Mit aktiviertem Voice Schalter bekommt man einen modernen tighten Zerrsound mit viel Gain, der aber durchaus auch in den Mitten "schmatzen" und "singen" kann, perfekt fürs Solo-Spiel - jetzt weiß ich auch, warum Tom Quayle in dem Demo Video gar nicht mehr aufhören wollte zu "frickeln" - der Amp lädt einfach dazu ein und dürfte Fans von Eddie genauso glücklich machen wie von Yngwie oder Alexi. Es macht einfach so viel Spaß und man freut sich direkt, einen solchen Sound auch bei "Zimmerlautstärke" zu bekommen - das bieten nicht viele Amps!
Jetzt soll natürlich nicht der Eindruck entstehen, der Amp sei nur für Leadgitarristen empfehlenswert - selbstverständlich funktioniert auch schnelles Riffing und Rhythmusarbeit generell hervorragend, es kommen also auch Freunde von James und Jerry auf ihre Kosten.

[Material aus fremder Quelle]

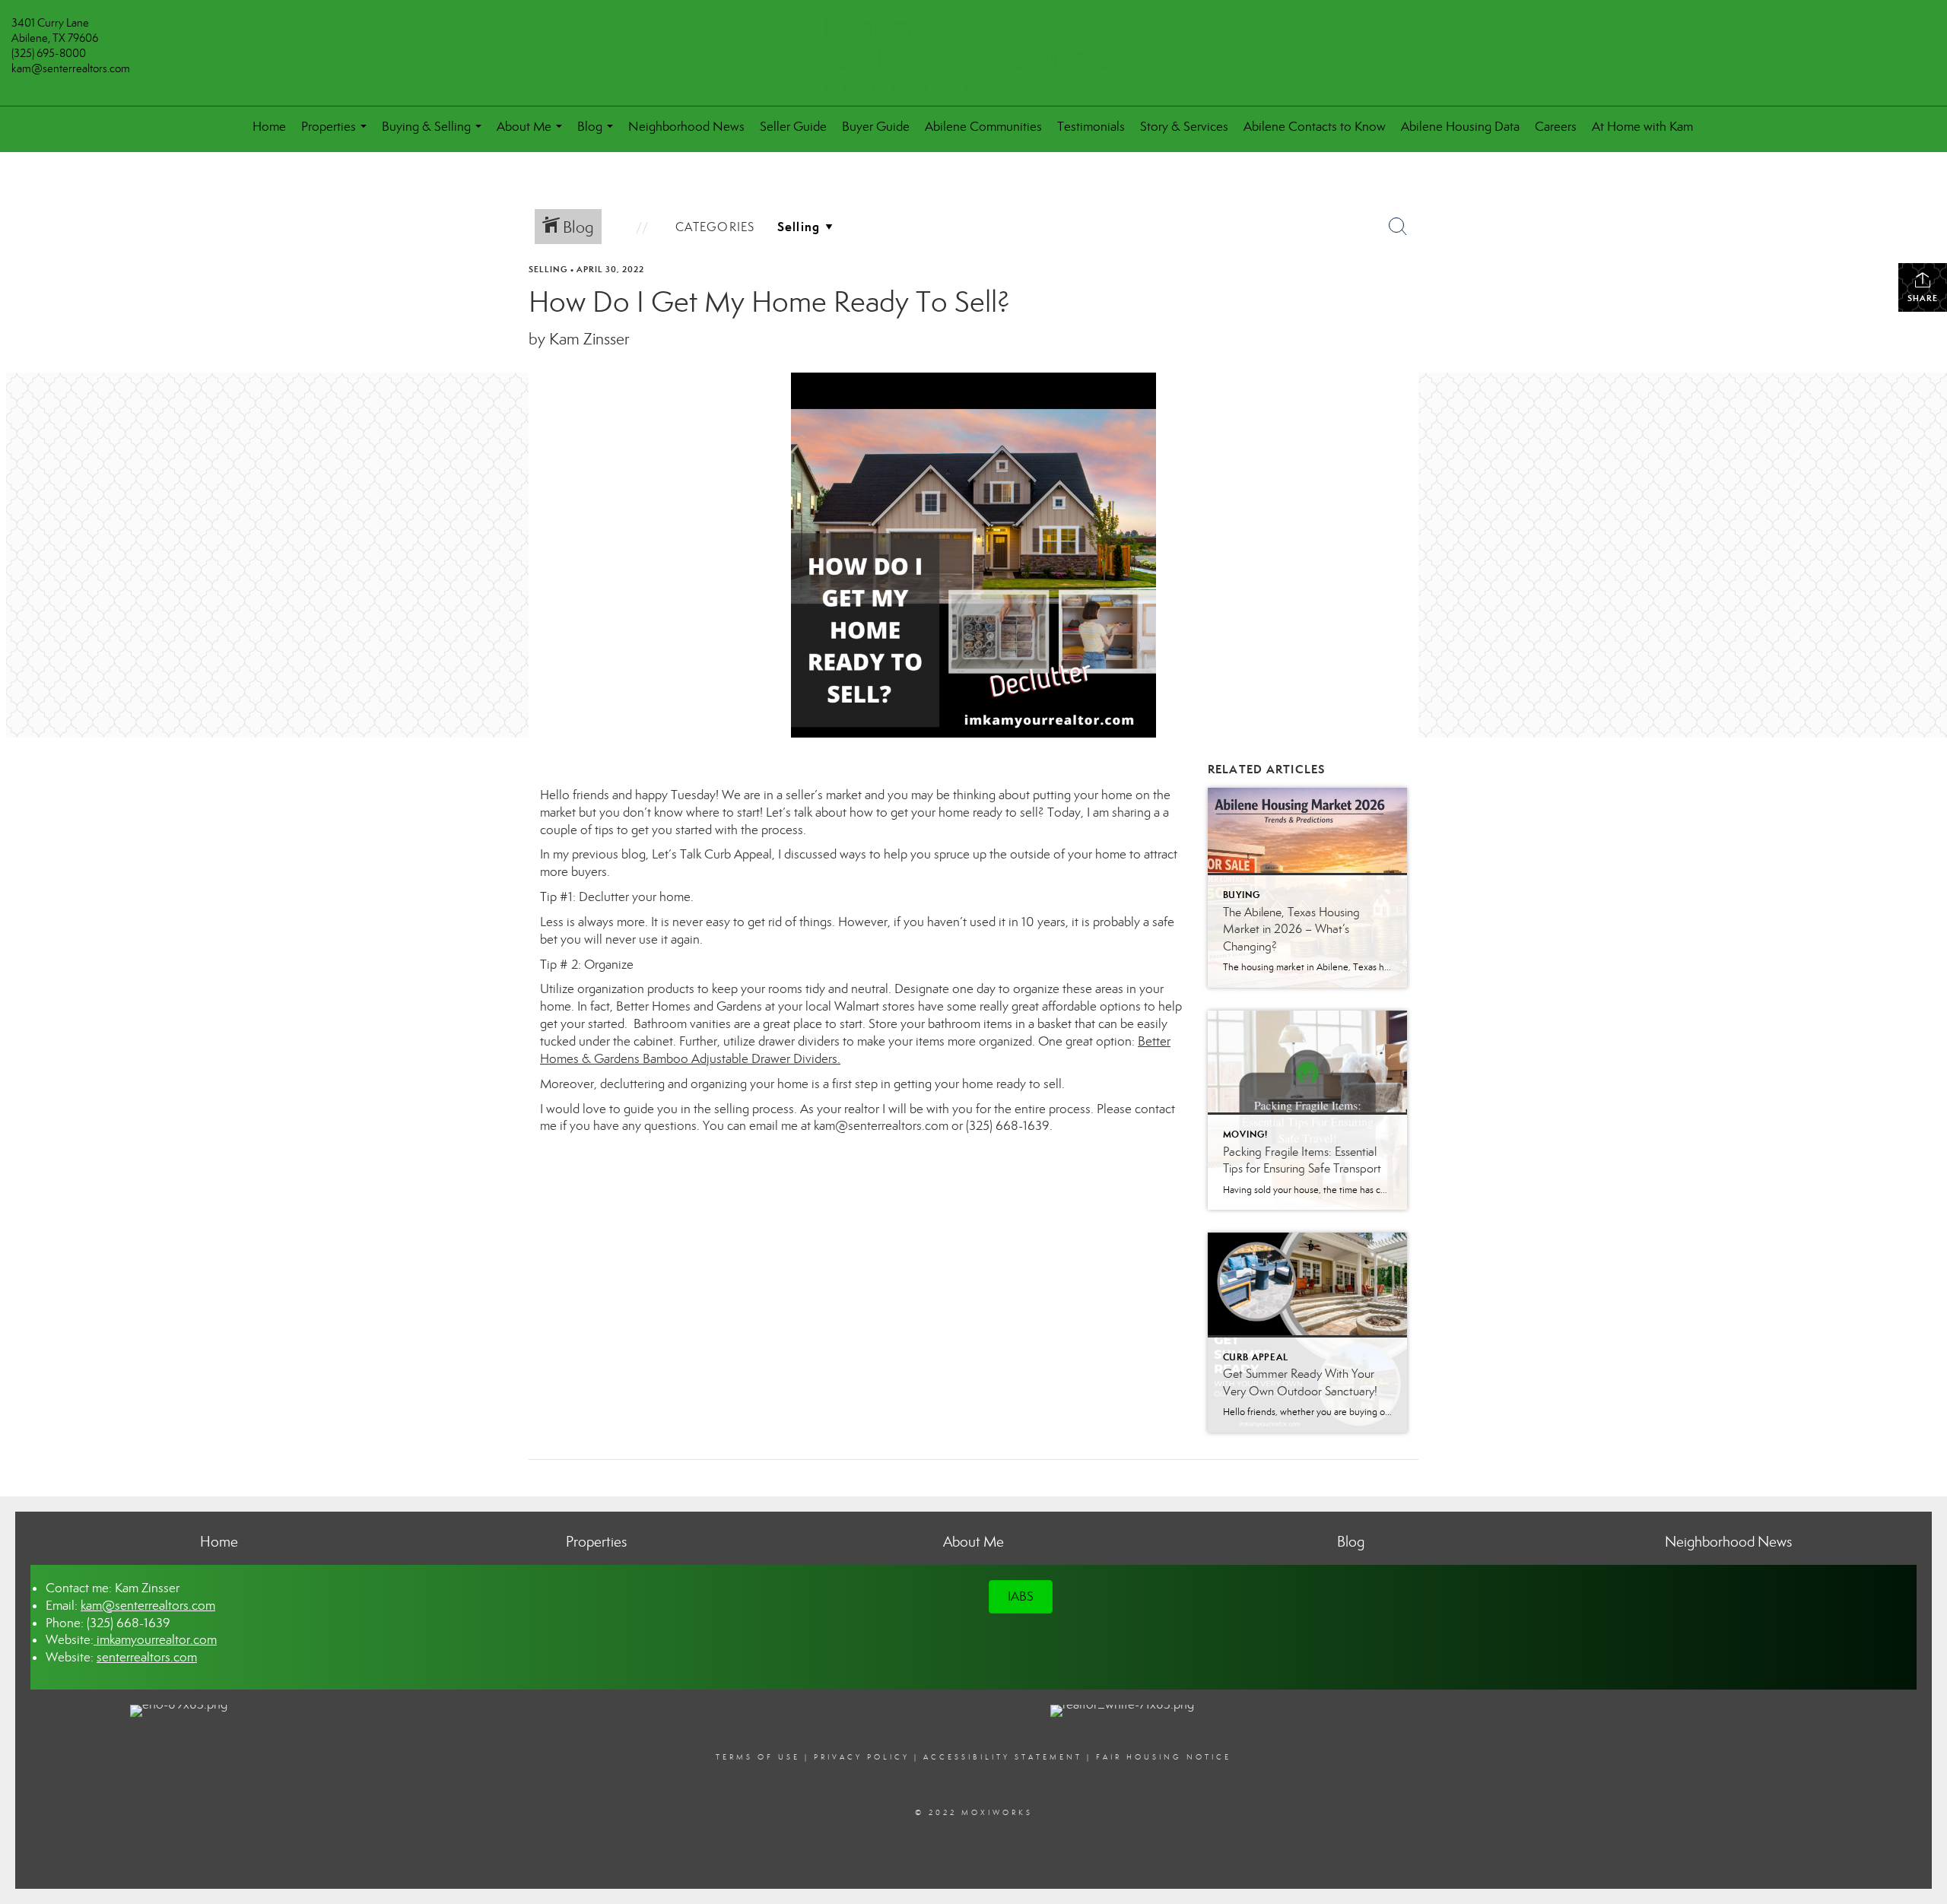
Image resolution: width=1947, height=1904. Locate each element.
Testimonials (1091, 127)
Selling (548, 269)
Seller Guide (793, 127)
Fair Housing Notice (1163, 1757)
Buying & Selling (435, 133)
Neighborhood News (686, 127)
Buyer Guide (876, 127)
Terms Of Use (758, 1757)
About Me (532, 133)
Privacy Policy (862, 1757)
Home (269, 127)
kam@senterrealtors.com (70, 68)
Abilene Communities (983, 127)
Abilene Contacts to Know (1314, 127)
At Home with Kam (1642, 127)
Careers (1556, 127)
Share (1922, 298)
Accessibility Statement (1002, 1757)
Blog (598, 133)
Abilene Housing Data (1460, 127)
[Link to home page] (973, 53)
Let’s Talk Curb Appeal (712, 854)
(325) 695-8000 (48, 53)
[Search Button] (1397, 226)
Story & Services (1184, 127)
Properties (337, 133)
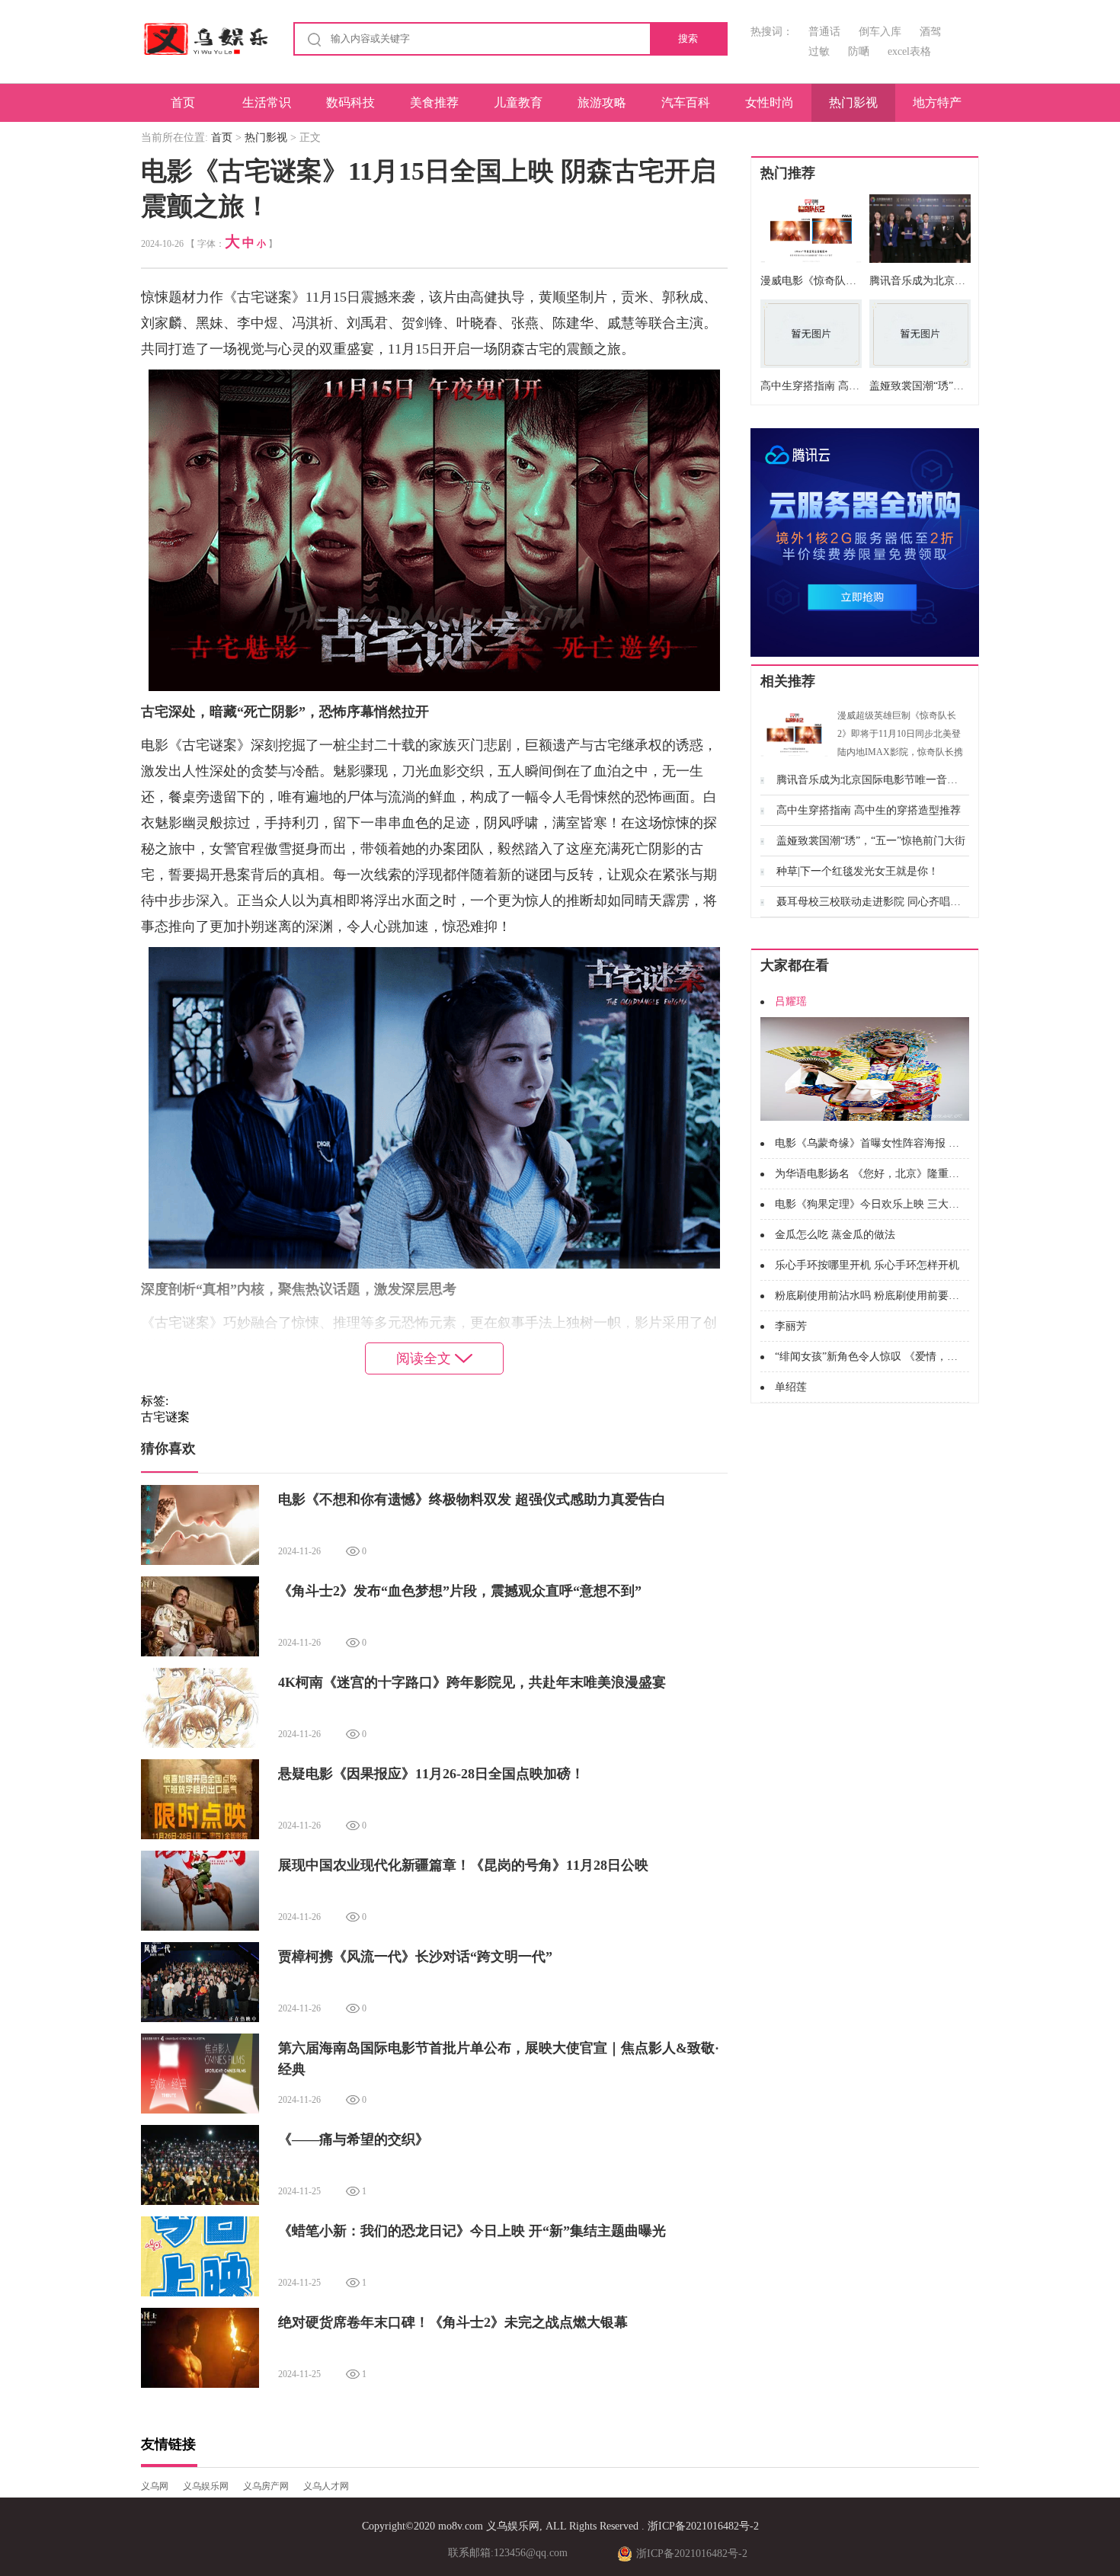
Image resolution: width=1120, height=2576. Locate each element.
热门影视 (853, 102)
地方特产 (937, 102)
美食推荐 (434, 102)
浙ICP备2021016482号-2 (703, 2526)
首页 (183, 102)
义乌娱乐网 (206, 2486)
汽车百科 (685, 102)
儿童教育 (518, 102)
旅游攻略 (602, 102)
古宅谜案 (165, 1416)
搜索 (688, 38)
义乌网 (154, 2486)
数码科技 (350, 102)
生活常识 (266, 102)
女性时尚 (769, 102)
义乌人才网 (326, 2486)
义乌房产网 (266, 2486)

Der Zerrsound ist insgesamt sehr geschmackvoll abgestimmt und ich kann mir nicht vorstellen, dass es Leute gibt, die den ernsthaft richtig, richtig schlecht finden könnten.
Steve von Blackstar hat in einem Interview gemeint, dass man einst bei Blackstar versucht hat, den Gitarren "Sound of the record" zu generieren, also einen Sound aus den Amps zu holen, der mehr in die Richtung geht, wie die Gitarren auf den Alben klingen, nachdem die Gitarrenparts im Studio gemixt und gemastert wurden. Grund für dieses Ziel sei es gewesen, dass viele Gitarristen doch recht enttäuscht wären, wenn sie sich genau das Equipment, das ihre Helden zum Einspielen der Alben oder auch auf der Bühne genutzt haben, zulegen und dann feststellen, dass sie doch nicht so klingen. Klar, alleine gespielt taugt z.B. ein 100W JCM800 in Zimmerlautstärke wohl nicht so, klingt dann eher dünn und schneidend. Dafür ist das dann aufgerissen im Bandmix ein Sound, der sich durchsetzt und natürlich noch in der Studioproduktion zurechtgeschliffen wird.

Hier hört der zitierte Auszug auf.